● **Word and element location data**:
============

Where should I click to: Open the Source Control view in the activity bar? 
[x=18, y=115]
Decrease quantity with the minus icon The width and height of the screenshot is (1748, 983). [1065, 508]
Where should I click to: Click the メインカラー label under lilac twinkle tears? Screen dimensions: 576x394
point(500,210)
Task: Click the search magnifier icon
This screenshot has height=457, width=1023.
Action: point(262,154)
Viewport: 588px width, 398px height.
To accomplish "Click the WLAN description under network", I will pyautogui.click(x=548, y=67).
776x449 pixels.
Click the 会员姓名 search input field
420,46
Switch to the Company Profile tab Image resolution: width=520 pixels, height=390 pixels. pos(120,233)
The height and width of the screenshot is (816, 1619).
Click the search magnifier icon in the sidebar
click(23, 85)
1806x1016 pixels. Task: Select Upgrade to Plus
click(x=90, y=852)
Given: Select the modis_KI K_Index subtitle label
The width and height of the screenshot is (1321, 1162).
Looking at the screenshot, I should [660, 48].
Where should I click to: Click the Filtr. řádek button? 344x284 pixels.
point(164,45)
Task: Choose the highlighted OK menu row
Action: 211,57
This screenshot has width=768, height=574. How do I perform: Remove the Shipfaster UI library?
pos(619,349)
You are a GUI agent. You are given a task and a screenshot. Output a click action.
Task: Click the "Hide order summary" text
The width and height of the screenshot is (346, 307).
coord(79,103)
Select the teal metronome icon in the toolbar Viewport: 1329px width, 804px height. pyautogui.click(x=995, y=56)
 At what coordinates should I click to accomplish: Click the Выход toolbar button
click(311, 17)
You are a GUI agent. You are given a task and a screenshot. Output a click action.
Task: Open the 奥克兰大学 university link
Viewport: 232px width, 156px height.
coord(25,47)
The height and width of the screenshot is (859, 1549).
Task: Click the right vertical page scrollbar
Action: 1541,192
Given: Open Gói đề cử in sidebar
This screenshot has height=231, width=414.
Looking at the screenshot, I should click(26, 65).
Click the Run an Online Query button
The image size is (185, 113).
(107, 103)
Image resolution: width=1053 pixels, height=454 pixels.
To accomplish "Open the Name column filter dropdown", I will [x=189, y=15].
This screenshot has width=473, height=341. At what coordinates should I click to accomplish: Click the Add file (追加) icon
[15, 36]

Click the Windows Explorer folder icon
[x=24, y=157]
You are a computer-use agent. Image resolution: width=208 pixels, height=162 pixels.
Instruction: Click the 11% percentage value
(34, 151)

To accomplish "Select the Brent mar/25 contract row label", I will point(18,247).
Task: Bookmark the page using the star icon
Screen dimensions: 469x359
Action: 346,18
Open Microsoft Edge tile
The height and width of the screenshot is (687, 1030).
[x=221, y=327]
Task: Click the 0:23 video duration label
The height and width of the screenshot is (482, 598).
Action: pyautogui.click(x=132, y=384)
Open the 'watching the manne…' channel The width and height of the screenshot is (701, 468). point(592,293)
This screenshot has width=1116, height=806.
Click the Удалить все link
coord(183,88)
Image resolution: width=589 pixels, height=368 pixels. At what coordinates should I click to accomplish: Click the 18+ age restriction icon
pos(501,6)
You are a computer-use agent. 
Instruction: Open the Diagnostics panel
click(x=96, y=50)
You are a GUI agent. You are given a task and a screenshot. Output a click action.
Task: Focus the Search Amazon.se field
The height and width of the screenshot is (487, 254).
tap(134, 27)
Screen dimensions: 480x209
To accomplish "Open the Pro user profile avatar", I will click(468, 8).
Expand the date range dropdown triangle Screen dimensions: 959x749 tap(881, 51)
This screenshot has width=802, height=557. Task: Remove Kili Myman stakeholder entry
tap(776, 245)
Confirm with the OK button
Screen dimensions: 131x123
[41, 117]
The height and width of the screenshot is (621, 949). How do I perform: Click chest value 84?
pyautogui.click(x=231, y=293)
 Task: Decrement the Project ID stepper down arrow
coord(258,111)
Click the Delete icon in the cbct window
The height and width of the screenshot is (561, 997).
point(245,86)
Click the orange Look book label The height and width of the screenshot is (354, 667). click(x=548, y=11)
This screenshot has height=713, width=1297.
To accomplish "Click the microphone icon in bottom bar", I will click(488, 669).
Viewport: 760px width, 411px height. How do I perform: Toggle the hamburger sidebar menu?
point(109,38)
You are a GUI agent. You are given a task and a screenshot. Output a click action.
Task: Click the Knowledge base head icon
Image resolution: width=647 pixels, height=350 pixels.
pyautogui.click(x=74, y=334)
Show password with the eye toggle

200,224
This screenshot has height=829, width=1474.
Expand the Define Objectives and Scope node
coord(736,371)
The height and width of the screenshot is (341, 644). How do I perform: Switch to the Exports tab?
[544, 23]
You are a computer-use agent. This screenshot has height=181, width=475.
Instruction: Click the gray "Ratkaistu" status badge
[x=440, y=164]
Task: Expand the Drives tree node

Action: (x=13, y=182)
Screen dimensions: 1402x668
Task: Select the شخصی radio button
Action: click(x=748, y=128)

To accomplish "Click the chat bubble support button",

============

Return every one of these items unchanged, line for line.

Where should I click to: Open the Source Control view in the activity bar? 
[x=18, y=115]
Decrease quantity with the minus icon The width and height of the screenshot is (1748, 983). [1065, 508]
Where should I click to: Click the メインカラー label under lilac twinkle tears? Screen dimensions: 576x394
point(500,210)
Task: Click the search magnifier icon
This screenshot has height=457, width=1023.
Action: point(262,154)
Viewport: 588px width, 398px height.
To accomplish "Click the WLAN description under network", I will pyautogui.click(x=548, y=67).
776x449 pixels.
Click the 会员姓名 search input field
420,46
Switch to the Company Profile tab Image resolution: width=520 pixels, height=390 pixels. pos(120,233)
The height and width of the screenshot is (816, 1619).
Click the search magnifier icon in the sidebar
click(23, 85)
1806x1016 pixels. Task: Select Upgrade to Plus
click(x=90, y=852)
Given: Select the modis_KI K_Index subtitle label
The width and height of the screenshot is (1321, 1162).
Looking at the screenshot, I should [660, 48].
Where should I click to: Click the Filtr. řádek button? 344x284 pixels.
point(164,45)
Task: Choose the highlighted OK menu row
Action: 211,57
This screenshot has width=768, height=574. How do I perform: Remove the Shipfaster UI library?
pos(619,349)
You are a GUI agent. You are given a task and a screenshot. Output a click action.
Task: Click the "Hide order summary" text
The width and height of the screenshot is (346, 307).
coord(79,103)
Select the teal metronome icon in the toolbar Viewport: 1329px width, 804px height. pyautogui.click(x=995, y=56)
 At what coordinates should I click to accomplish: Click the Выход toolbar button
click(311, 17)
You are a GUI agent. You are given a task and a screenshot. Output a click action.
Task: Open the 奥克兰大学 university link
Viewport: 232px width, 156px height.
coord(25,47)
The height and width of the screenshot is (859, 1549).
Task: Click the right vertical page scrollbar
Action: 1541,192
Given: Open Gói đề cử in sidebar
This screenshot has height=231, width=414.
Looking at the screenshot, I should click(26, 65).
Click the Run an Online Query button
The image size is (185, 113).
(107, 103)
Image resolution: width=1053 pixels, height=454 pixels.
To accomplish "Open the Name column filter dropdown", I will [x=189, y=15].
This screenshot has width=473, height=341. At what coordinates should I click to accomplish: Click the Add file (追加) icon
[15, 36]

Click the Windows Explorer folder icon
[x=24, y=157]
You are a computer-use agent. Image resolution: width=208 pixels, height=162 pixels.
Instruction: Click the 11% percentage value
(34, 151)

To accomplish "Select the Brent mar/25 contract row label", I will point(18,247).
Task: Bookmark the page using the star icon
Screen dimensions: 469x359
Action: 346,18
Open Microsoft Edge tile
The height and width of the screenshot is (687, 1030).
[x=221, y=327]
Task: Click the 0:23 video duration label
The height and width of the screenshot is (482, 598).
Action: pyautogui.click(x=132, y=384)
Open the 'watching the manne…' channel The width and height of the screenshot is (701, 468). point(592,293)
This screenshot has width=1116, height=806.
Click the Удалить все link
coord(183,88)
Image resolution: width=589 pixels, height=368 pixels. At what coordinates should I click to accomplish: Click the 18+ age restriction icon
pos(501,6)
You are a computer-use agent. 
Instruction: Open the Diagnostics panel
click(x=96, y=50)
You are a GUI agent. You are given a task and a screenshot. Output a click action.
Task: Focus the Search Amazon.se field
The height and width of the screenshot is (487, 254).
tap(134, 27)
Screen dimensions: 480x209
To accomplish "Open the Pro user profile avatar", I will click(468, 8).
Expand the date range dropdown triangle Screen dimensions: 959x749 tap(881, 51)
This screenshot has width=802, height=557. Task: Remove Kili Myman stakeholder entry
tap(776, 245)
Confirm with the OK button
Screen dimensions: 131x123
[41, 117]
The height and width of the screenshot is (621, 949). How do I perform: Click chest value 84?
pyautogui.click(x=231, y=293)
 Task: Decrement the Project ID stepper down arrow
coord(258,111)
Click the Delete icon in the cbct window
The height and width of the screenshot is (561, 997).
point(245,86)
Click the orange Look book label The height and width of the screenshot is (354, 667). click(x=548, y=11)
This screenshot has height=713, width=1297.
To accomplish "Click the microphone icon in bottom bar", I will click(488, 669).
Viewport: 760px width, 411px height. How do I perform: Toggle the hamburger sidebar menu?
point(109,38)
You are a GUI agent. You are given a task and a screenshot. Output a click action.
Task: Click the Knowledge base head icon
Image resolution: width=647 pixels, height=350 pixels.
pyautogui.click(x=74, y=334)
Show password with the eye toggle

200,224
This screenshot has height=829, width=1474.
Expand the Define Objectives and Scope node
coord(736,371)
The height and width of the screenshot is (341, 644). How do I perform: Switch to the Exports tab?
[544, 23]
You are a computer-use agent. This screenshot has height=181, width=475.
Instruction: Click the gray "Ratkaistu" status badge
[x=440, y=164]
Task: Expand the Drives tree node

Action: (x=13, y=182)
Screen dimensions: 1402x668
Task: Select the شخصی radio button
Action: click(x=748, y=128)

To accomplish "Click the chat bubble support button",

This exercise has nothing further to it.